It’s not just kindergarten kids who need to get their shots for school this year, according to Dr. Jack Bertman, Mono County Health Officer.

A new 7th grade immunization requirement, now in effect, means that all California students entering 7th grade also must show proof of three hepatitis B shots and two MMR (measles, mumps, rubella) shots. A Td (tetanus, diphtheria) booster is also recommended for 7th graders.

“The three-shot hepatitis B series takes four to six months to complete,” said Dr. Bertman. “Students who began the series and are currently up-to-date may be admitted on condition, even if all three shots have not been completed on time. Students who do not have proof that they have the shots, or began the series, will be excluded from school.”

Hepatitis B shots are required for children entering kindergarten and child care, in addition to the other required shots.

“Most parents are familiar with the idea of getting school booster shots for their children before child care, preschool and kindergarten,” Bertman said. “We want to encourage families to protect their children and to get all the recommended immunizations.”

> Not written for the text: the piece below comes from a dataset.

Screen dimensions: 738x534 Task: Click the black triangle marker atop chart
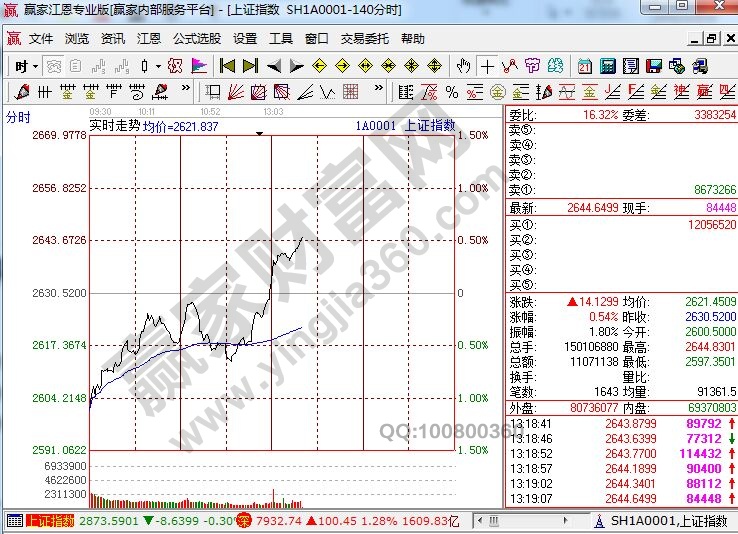tap(260, 133)
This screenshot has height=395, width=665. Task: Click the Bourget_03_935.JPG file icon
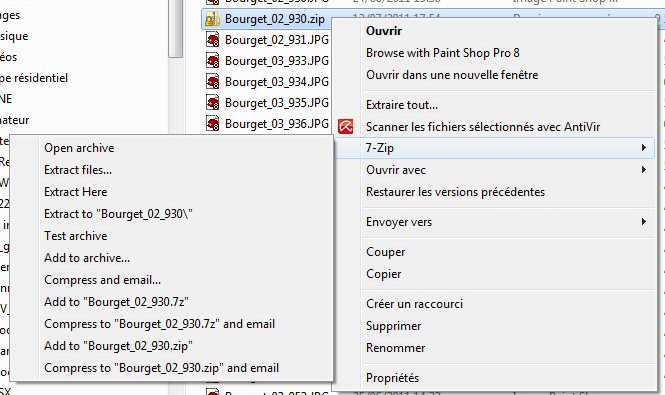click(212, 103)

The burden of vaccine-preventable diseases is often not appreciated and explained. Hepatitis B, in particular, is thought to have already infected some 300 million people worldwide, and at least 1 million of them live in the U.S., according to the CDC. Capable of causing inflammation of the liver, severe liver disease and even liver cancer, hepatitis B frequently goes unnoticed for years in individuals who have it.

As with all school immunization laws, California provides an exemption for medical reasons and personal beliefs.

“There are exemptions,” Bertman said. “If your child cannot receive one or more of the vaccines for medical reasons, your doctor can give you a note to submit to the school. If immunizations are against your personal beliefs, you can choose an exemption from the requirements. But the downside is, if you claim the exemption and there is an outbreak of the disease for which your child is unprotected, he or she may have to be excluded from school until the outbreak is over.”

The Mono County Health Department will hold a free walk-in immunization clinic for preschool, kindergarten and 7th grade students at the health department, located above Giovanni’s in Mammoth Lakes, on Thursday, July 15, from 9 a.m to 1 p.m. No appointment is needed.